Published by The Daily Bell - November 10 2013

Introduction: Ron Holland is a contributing editor to several newsletters dealing with political and investing topics and author of several books, including Escape the Pension Trap. Originally from North Carolina, Ron lived in Geneva from 2003 to 2004 and divided his time between the US and Europe until 2012 when he moved to Toronto. Ron has developed and introduced several innovative investment products to investors in the US, including the first Swiss-franc denominated variable annuity portfolio licensed in the US. In his writing and conference presentations, Ron emphatically advocates global investment diversification into foreign currencies and non-US markets as essential for protection from the US government's growing debt. Holland is particularly concerned about the vulnerability of retirement funds in the US, and consults to leading financial solutions providers seeking to provide viable options for citizens seeking protection.

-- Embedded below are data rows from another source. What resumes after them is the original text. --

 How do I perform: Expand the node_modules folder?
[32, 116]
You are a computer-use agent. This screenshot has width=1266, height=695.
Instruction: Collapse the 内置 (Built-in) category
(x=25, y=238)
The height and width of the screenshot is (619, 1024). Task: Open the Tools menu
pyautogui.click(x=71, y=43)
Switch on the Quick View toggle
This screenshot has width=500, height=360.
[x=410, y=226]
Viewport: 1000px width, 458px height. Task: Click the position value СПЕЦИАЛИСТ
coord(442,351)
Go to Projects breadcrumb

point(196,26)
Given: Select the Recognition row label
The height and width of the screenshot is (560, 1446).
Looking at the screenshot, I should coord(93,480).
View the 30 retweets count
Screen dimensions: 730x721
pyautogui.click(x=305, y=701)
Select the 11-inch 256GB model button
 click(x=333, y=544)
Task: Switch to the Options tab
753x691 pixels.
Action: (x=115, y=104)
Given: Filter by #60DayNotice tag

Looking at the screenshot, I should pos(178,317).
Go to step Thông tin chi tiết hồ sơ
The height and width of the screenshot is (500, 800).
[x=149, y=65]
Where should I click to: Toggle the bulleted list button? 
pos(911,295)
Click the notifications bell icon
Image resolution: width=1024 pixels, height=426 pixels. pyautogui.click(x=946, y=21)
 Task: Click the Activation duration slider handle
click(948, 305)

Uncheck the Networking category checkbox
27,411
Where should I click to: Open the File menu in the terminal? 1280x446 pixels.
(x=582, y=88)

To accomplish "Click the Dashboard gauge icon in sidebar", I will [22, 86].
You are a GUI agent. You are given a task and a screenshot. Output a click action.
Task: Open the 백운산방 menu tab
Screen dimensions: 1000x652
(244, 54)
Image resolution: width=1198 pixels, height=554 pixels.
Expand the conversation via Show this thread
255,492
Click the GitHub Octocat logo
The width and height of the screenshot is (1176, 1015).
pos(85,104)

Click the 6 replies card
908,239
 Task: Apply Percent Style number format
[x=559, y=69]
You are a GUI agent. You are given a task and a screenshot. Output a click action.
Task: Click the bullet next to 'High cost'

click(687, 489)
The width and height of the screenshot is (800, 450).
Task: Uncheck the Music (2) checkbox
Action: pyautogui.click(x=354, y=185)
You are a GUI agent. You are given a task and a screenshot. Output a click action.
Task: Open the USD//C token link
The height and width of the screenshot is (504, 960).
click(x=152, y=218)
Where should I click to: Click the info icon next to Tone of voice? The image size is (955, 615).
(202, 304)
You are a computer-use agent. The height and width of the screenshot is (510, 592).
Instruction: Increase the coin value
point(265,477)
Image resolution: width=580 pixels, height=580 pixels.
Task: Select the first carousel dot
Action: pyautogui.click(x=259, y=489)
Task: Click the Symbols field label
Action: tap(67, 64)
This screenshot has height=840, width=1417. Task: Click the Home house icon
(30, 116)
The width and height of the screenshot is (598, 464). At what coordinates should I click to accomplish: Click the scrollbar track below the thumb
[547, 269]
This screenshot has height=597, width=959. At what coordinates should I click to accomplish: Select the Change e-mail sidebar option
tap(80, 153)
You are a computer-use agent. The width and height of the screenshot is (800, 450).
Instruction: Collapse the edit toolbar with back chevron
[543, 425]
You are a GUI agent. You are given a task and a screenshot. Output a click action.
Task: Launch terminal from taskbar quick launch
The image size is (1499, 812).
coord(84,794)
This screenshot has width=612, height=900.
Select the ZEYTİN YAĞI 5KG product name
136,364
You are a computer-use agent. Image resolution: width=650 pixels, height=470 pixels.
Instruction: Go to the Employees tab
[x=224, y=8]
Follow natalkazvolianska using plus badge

Ron's latest book, Restoring Our American Legacy, will be available in digital format in November, 2013.

Daily Bell: Hello, Ron. Good to speak to you again. Tell us about your upcoming book, Restoring Our American Legacy. It addresses the threats to our liberties, wealth and retirement benefits, how we should protect and grow more wealth with the new JOBS Act and suggests the potential for a boom in private equity and IPO business. Expand on that, please. What are the threats? Where's the promise?

Ron Holland: Well, your question provides a lot of answers. This is a 19-chapter free digital book that talks about confiscation threats to our wealth from both the lawyer-infested legal system and from a financial or military crisis-driven presidential executive order, and threats to our private qualified plan and IRA retirement funds. Bank robber Willie Sutton said he robbed banks "because that's where the money is." This is the same reason that governments across the West are already confiscating and forcing retirement funds into government debt – because that is where the liquid funds are.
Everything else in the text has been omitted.